Lateef Adedimeji will always give his best. Do not expect a perfect person because I am a human being just like you. Do not expect that a celebrity like me cannot misbehave or make mistakes, because we are not angels. We can make mistakes, pick up our lives again and move on.
What is your take on entertainment in Nigeria?
Nigerian entertainment shows that we have a lot of great people and great talents in Nigeria. See the skit makers and what they create. It goes to say that we can create jobs for ourselves. Skit makers are making money and making a living from what they do. So, the entertainment industry is growing on a daily basis, and it is the best.
Do you think skit makers are taking the jobs away from Nollywood actors?
No, they are not taking away the jobs from Nollywood actors. I feel they are also actors; the difference is that they do like mini kind of movies. A lot of skit makers do acting jobs; it’s just that they need consistency in their acting
What changed after you got married?
Maybe the way I work. Before now, I used to go from one location to another. Right now, I had to slow down a little because I also have to relax with my wife before taking on another job.
How many children are you expecting?
I don’t know (laughs). But I wish to have just three children by the grace of God.
How do you wish to safeguard your marriage from crashing?

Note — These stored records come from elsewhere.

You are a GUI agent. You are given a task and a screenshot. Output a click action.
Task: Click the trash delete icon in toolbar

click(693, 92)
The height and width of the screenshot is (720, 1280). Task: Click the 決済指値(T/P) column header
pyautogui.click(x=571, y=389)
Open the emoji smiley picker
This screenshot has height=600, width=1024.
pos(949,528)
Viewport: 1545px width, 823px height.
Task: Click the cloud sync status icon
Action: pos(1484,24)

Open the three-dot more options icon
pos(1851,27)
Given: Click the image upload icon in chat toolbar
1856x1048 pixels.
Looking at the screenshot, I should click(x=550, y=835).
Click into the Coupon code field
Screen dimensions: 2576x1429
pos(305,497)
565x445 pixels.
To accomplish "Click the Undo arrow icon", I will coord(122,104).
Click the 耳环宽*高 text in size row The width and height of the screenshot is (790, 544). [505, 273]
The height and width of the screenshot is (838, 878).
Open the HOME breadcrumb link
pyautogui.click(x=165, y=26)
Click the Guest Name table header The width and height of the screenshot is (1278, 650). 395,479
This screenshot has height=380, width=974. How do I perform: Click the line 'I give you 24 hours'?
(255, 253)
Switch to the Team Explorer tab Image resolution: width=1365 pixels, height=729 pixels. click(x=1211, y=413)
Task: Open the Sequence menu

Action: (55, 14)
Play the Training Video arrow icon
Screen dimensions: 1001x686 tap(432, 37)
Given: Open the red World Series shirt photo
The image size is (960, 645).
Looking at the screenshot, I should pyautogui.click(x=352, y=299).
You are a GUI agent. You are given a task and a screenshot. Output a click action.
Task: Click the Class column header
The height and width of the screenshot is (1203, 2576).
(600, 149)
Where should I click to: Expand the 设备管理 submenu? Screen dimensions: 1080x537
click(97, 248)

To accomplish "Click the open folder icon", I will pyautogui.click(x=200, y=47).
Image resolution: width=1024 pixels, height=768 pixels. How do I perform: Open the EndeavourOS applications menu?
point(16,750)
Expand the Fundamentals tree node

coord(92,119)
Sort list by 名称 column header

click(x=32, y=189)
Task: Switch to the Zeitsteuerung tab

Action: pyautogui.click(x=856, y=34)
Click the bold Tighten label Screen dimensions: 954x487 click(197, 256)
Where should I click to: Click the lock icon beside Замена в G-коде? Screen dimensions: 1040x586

What is important is that, there must be a clear understanding between the couples. Learn to be friends and be open to each other. No one should feel more superior to the other. See yourselves as one, and tell yourselves everything. You will definitely fight and argue. Of course, that’s certain but be sure that after the argument, both of you reach a conclusion. Solve your problems indoor; everything should not be put on social media. Keep a low life and be open with your spouse. My wife and I both write all the things we want and do not want, exchange them, read them out to each other, and make sure that we keep to them. With this, we get to know each other better.
What is your view about divorce?
Whatever is becoming a threat to your life, if it’s your peace of mind or mental health, then there is no need to be together.
What do you think about men dominating and beating their wives to submission?
A woman is not a slave to her husband, and she wasn’t given to you as a housemaid. Why would you beat up your fellow human in the first place, over what? Whatever it is, once you know you cannot control your anger, and it’s getting to you raising your hand, the best thing is to just walk away and come back when you are calmer. But if you feel the situation keeps getting uncontrollable, then both parties can go their separate ways. Marriage is not something to die for.
Have you had any ‘toaster’ after you got married?
People would always ‘toast’ you (laughs).
What do you have to say about Pull-up Naija?
I’m impressed and encouraged because I haven’t seen something like this in Nigeria in a while. A lot of Nigerians do not believe that we have the power to make a decision and that, that power is our votes. When you have your PVC and you are able to vote for the right candidates, then you have the power and you can make the decision yourself. Also, I have come to the realisation that a lot of Nigerians do not believe in the fact that they need to vote. There is this Nigerian ‘I don’t care’ attitude that either they vote or not, their votes don’t count. So, we need to sensitize them that their votes count in every way. If it is one vote, it goes a long way to contributing to decision-making in your country. So, it’s a good thing that Pull-up Naija is trying to bring it to the notice of everybody that we need to get our PVC. I love the initiative; it’s a great one.